Robust und mit viel Herz treten die Gastgeber auch in der ersten Halbzeit auf dem Spielfeld auf. Loxten ist von dieser Wucht und Wurfgewalt offensichtlich überrascht. Offenbar eingeschüchtert präsentiert sich die Abwehr in der ersten Oberliga-Halbzeit der Vereinsgeschichte, lässt Zweimetermann Phillip Hinkelmann, dem man durchaus zutraut, gleichnamige Steine mit sich zu schleppen, ebenso gewähren wie Mittelmann Alexandros Katsigiannis und Linkshänder Patrik Lütgenau. Auch Kreisläufer Jan Henkels hat zu viel Platz, reißt zahlreiche Siebenmeter, die Katsigiannis sicher verwandelt. Weder Hendrik Peters noch Marco Possehl bekommen im Loxtener Tor die Hand an den Ball: über 0:3, 4:8 und 9:14 droht das Oberliga-Debüt für die Sportfreunde zur Pleite zu werden.
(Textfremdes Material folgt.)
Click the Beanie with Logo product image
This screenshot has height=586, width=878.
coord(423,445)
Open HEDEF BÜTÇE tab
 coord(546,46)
In der Pause muntert Elschner sein Team auf: "Wenn wir in der zweiten Halbzeit nur zehn Gegentore kriegen, gewinnen wir", gibt er der Mannschaft mit auf den Weg und auch die Taktik, wie es zu realisieren ist: Manndeckung gegen Mittelmann Katsigiannis.
Die Maßnahme wird ein voller Erfolg. Ohne ihren Taktgeber verliert Hagen den Rhythmus. Hinkelmann kommt mit dem größeren Raum nicht zurecht und lässt sich wie Lütgenau zu unvorbereiteten Würfen verleiten. Loxtens Abwehr steht nun sicher, weil plötzlich auch Torwart Peters voll da ist. Zwölf Bälle wehrt er nach der Pause ab, zwischen dem 18:22 (38.) und 25:22 (49.) bleibt er elf Minuten ohne Gegentor.
Auch Elvir Selmanovic zeigt eine starke Leistung. Der neuzugang ist Regisseur und Vollstrecker zugleich, wird deshalb in der zweiten Halbzeit mit einer Manndeckung bedacht. Die daraus entstehenden Lücken nutzt Loxten besser als Hagen auf der Gegenseite: Sebastian Hölmer glänzt mit Anspielen auf Kreisläufer Jan Patzelt, der vor der Pause noch abgemeldet war. Auch Heiner Steinkühler trifft, und Nils Patzelt macht unbekümmert einfach das, was er am besten kann: Tempo und Tore.
Hagen ist völlig überrascht von der Auferstehung eines Gegners, den man offensichtlich schon als geschlagen abgehakt hatte. In einer letzten Kraftanstrengung sorgt Hinkelmann mit seinen ersten beiden Treffern nach der Pause für den Ausgleich zum 26:26 (54.). Loxten wackelt und schlägt zurück. Hölmer bringt die Sportfreunde wieder in Führung, Peters wehrt mit seiner elften Parade den Wurf von Linksaußen Berblinger ab, Steinkühler trifft in Unterzahl zum 28:26. Diesen Vorsprung bringen die Gäste über die Runden. Frustriert drückt Lütgenau Selmanovic den Ball ins Gesicht und sieht dafür »Rot« (60.).
Sein Trainer Rainer Hantusch konstatiert ernüchtert: "Loxten hat verdient gewonnen. Uns war klar, dass nur wir entscheiden, wie dieses Spiel ausgeht. Das haben wir mit undisziplinierten Würfen getan." Auch da scheint der VfL-Trainer noch nicht akzeptiert zu haben, an einer mindest gleichwertigen Mannschaft gescheitert zu sein. Dirk Elschner spricht hingegen von einer "Top-Mannschaftsleistung" seines Teams, das mit diesem Ergebnis die Oberliga-Konkurrenz aufhorchen lässt.